- Supplied records:
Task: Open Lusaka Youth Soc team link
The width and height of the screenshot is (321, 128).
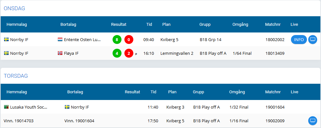Action: click(29, 107)
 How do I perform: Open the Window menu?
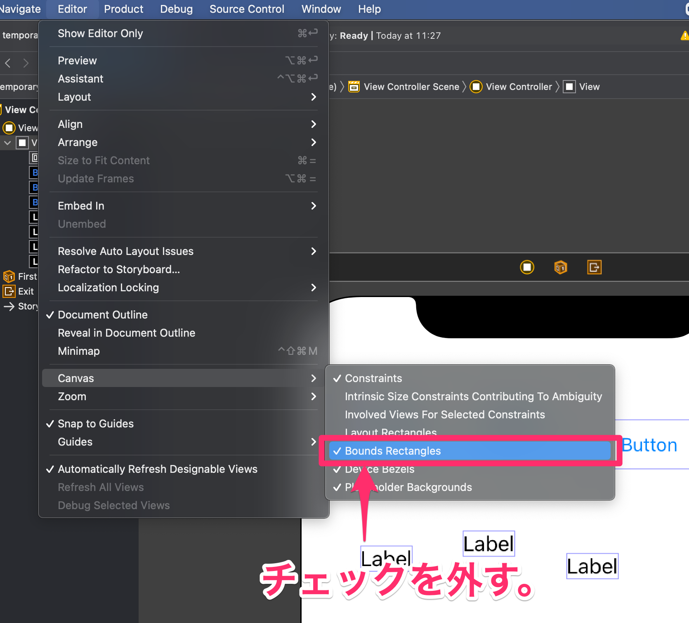(321, 9)
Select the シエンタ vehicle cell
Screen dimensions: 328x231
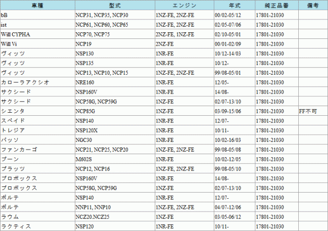click(13, 111)

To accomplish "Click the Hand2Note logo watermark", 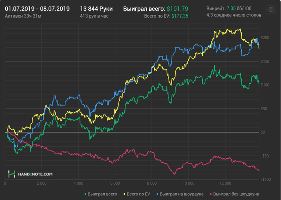I will tap(31, 174).
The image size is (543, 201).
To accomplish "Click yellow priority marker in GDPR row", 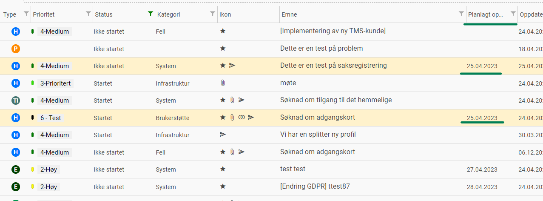I will (33, 187).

- Task requirements: Return each line of the records that contains the word "Open", treating uppercase and lowercase as different.

- Exercise solution:
Task: Open Lusaka Youth Soc team link
 How do I perform: Open the Window menu?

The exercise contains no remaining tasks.